Instructions for the task
Return every line of the material exactly.

Records for this task

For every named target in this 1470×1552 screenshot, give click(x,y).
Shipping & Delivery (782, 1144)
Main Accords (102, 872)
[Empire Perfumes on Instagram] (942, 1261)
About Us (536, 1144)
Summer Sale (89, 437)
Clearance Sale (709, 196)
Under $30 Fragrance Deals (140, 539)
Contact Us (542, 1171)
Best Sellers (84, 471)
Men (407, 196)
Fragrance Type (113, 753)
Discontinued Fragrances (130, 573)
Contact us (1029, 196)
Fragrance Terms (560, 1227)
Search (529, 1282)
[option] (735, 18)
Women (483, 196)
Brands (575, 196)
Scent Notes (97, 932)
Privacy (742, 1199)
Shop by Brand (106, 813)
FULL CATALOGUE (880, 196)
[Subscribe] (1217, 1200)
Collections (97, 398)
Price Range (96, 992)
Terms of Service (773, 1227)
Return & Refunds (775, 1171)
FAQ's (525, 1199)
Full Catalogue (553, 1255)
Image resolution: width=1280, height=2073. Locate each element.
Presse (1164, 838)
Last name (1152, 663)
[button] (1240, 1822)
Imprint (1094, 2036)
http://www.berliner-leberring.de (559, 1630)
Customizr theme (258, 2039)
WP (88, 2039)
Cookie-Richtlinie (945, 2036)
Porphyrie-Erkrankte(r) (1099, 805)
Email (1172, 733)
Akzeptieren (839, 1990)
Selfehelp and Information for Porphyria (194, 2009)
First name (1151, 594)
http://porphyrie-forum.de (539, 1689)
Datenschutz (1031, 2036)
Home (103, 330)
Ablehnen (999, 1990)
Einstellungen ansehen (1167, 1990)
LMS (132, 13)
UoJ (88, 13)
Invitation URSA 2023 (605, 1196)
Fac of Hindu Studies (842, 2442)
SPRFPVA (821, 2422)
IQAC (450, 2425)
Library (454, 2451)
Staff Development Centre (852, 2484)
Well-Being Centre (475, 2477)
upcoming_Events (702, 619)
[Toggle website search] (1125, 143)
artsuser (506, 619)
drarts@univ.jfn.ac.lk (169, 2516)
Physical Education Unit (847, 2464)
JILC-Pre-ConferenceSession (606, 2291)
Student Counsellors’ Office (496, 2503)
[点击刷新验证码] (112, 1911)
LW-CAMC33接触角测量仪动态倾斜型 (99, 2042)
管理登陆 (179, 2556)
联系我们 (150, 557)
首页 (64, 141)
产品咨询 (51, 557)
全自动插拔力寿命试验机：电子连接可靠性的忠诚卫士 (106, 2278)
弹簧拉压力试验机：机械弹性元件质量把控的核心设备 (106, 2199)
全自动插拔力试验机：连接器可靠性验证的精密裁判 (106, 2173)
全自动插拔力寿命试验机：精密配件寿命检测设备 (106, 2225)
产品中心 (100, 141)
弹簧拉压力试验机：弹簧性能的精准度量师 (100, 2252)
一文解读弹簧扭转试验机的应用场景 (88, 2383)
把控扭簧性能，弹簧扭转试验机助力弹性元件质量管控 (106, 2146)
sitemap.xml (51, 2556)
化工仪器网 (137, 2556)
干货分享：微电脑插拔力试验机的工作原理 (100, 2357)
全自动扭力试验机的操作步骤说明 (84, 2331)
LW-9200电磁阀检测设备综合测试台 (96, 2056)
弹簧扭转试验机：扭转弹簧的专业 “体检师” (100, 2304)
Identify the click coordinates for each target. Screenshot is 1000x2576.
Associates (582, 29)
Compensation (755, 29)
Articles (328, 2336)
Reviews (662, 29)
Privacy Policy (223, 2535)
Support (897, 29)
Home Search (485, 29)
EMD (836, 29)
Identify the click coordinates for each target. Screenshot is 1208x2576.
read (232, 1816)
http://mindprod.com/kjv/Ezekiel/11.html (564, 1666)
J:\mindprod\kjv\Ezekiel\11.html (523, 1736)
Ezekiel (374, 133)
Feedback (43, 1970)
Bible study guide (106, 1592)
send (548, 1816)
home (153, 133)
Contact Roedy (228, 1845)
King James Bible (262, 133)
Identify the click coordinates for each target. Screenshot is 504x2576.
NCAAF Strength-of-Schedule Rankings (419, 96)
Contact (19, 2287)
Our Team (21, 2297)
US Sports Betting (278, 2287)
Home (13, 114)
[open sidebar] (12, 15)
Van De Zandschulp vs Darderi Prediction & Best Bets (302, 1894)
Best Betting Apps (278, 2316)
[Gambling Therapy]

Solved exercise
For every named target in this 1470×1552 screenshot, give click(x,y).
Shipping & Delivery (782, 1144)
Main Accords (102, 872)
[Empire Perfumes on Instagram] (942, 1261)
About Us (536, 1144)
Summer Sale (89, 437)
Clearance Sale (709, 196)
Under $30 Fragrance Deals (140, 539)
Contact Us (542, 1171)
Best Sellers (84, 471)
Men (407, 196)
Fragrance Type (113, 753)
Discontinued Fragrances (130, 573)
Contact us (1029, 196)
Fragrance Terms (560, 1227)
Search (529, 1282)
[option] (735, 18)
Women (483, 196)
Brands (575, 196)
Scent Notes (97, 932)
Privacy (742, 1199)
Shop by Brand (106, 813)
FULL CATALOGUE (880, 196)
[Subscribe] (1217, 1200)
Collections (97, 398)
Price Range (96, 992)
Terms of Service (773, 1227)
Return & Refunds (775, 1171)
FAQ's (525, 1199)
Full Catalogue (553, 1255)
Image resolution: width=1280, height=2073. Locate each element.
Presse (1164, 838)
Last name (1152, 663)
[button] (1240, 1822)
Imprint (1094, 2036)
http://www.berliner-leberring.de (559, 1630)
Customizr theme (258, 2039)
WP (88, 2039)
Cookie-Richtlinie (945, 2036)
Porphyrie-Erkrankte(r) (1099, 805)
Email (1172, 733)
Akzeptieren (839, 1990)
Selfehelp and Information for Porphyria (194, 2009)
First name (1151, 594)
http://porphyrie-forum.de (539, 1689)
Datenschutz (1031, 2036)
Home (103, 330)
Ablehnen (999, 1990)
Einstellungen ansehen (1167, 1990)
LMS (132, 13)
UoJ (88, 13)
Invitation URSA 2023 (605, 1196)
Fac of Hindu Studies (842, 2442)
SPRFPVA (821, 2422)
IQAC (450, 2425)
Library (454, 2451)
Staff Development Centre (852, 2484)
Well-Being Centre (475, 2477)
upcoming_Events (702, 619)
[Toggle website search] (1125, 143)
artsuser (506, 619)
drarts@univ.jfn.ac.lk (169, 2516)
Physical Education Unit (847, 2464)
JILC-Pre-ConferenceSession (606, 2291)
Student Counsellors’ Office (496, 2503)
[点击刷新验证码] (112, 1911)
LW-CAMC33接触角测量仪动态倾斜型 (99, 2042)
管理登陆 (179, 2556)
联系我们 (150, 557)
首页 (64, 141)
产品咨询 (51, 557)
全自动插拔力寿命试验机：电子连接可靠性的忠诚卫士 (106, 2278)
弹簧拉压力试验机：机械弹性元件质量把控的核心设备 (106, 2199)
全自动插拔力试验机：连接器可靠性验证的精密裁判 (106, 2173)
全自动插拔力寿命试验机：精密配件寿命检测设备 (106, 2225)
产品中心 (100, 141)
弹簧拉压力试验机：弹簧性能的精准度量师 (100, 2252)
一文解读弹簧扭转试验机的应用场景 (88, 2383)
把控扭簧性能，弹簧扭转试验机助力弹性元件质量管控 (106, 2146)
sitemap.xml (51, 2556)
化工仪器网 (137, 2556)
干货分享：微电脑插拔力试验机的工作原理 (100, 2357)
全自动扭力试验机的操作步骤说明 (84, 2331)
LW-9200电磁阀检测设备综合测试台 (96, 2056)
弹簧扭转试验机：扭转弹簧的专业 “体检师” (100, 2304)
Identify the click coordinates for each target. Screenshot is 1000x2576.
Associates (582, 29)
Compensation (755, 29)
Articles (328, 2336)
Reviews (662, 29)
Privacy Policy (223, 2535)
Support (897, 29)
Home Search (485, 29)
EMD (836, 29)
Identify the click coordinates for each target. Screenshot is 1208x2576.
read (232, 1816)
http://mindprod.com/kjv/Ezekiel/11.html (564, 1666)
J:\mindprod\kjv\Ezekiel\11.html (523, 1736)
Ezekiel (374, 133)
Feedback (43, 1970)
Bible study guide (106, 1592)
send (548, 1816)
home (153, 133)
Contact Roedy (228, 1845)
King James Bible (262, 133)
Identify the click coordinates for each target. Screenshot is 504x2576.
NCAAF Strength-of-Schedule Rankings (419, 96)
Contact (19, 2287)
Our Team (21, 2297)
US Sports Betting (278, 2287)
Home (13, 114)
[open sidebar] (12, 15)
Van De Zandschulp vs Darderi Prediction & Best Bets (302, 1894)
Best Betting Apps (278, 2316)
[Gambling Therapy]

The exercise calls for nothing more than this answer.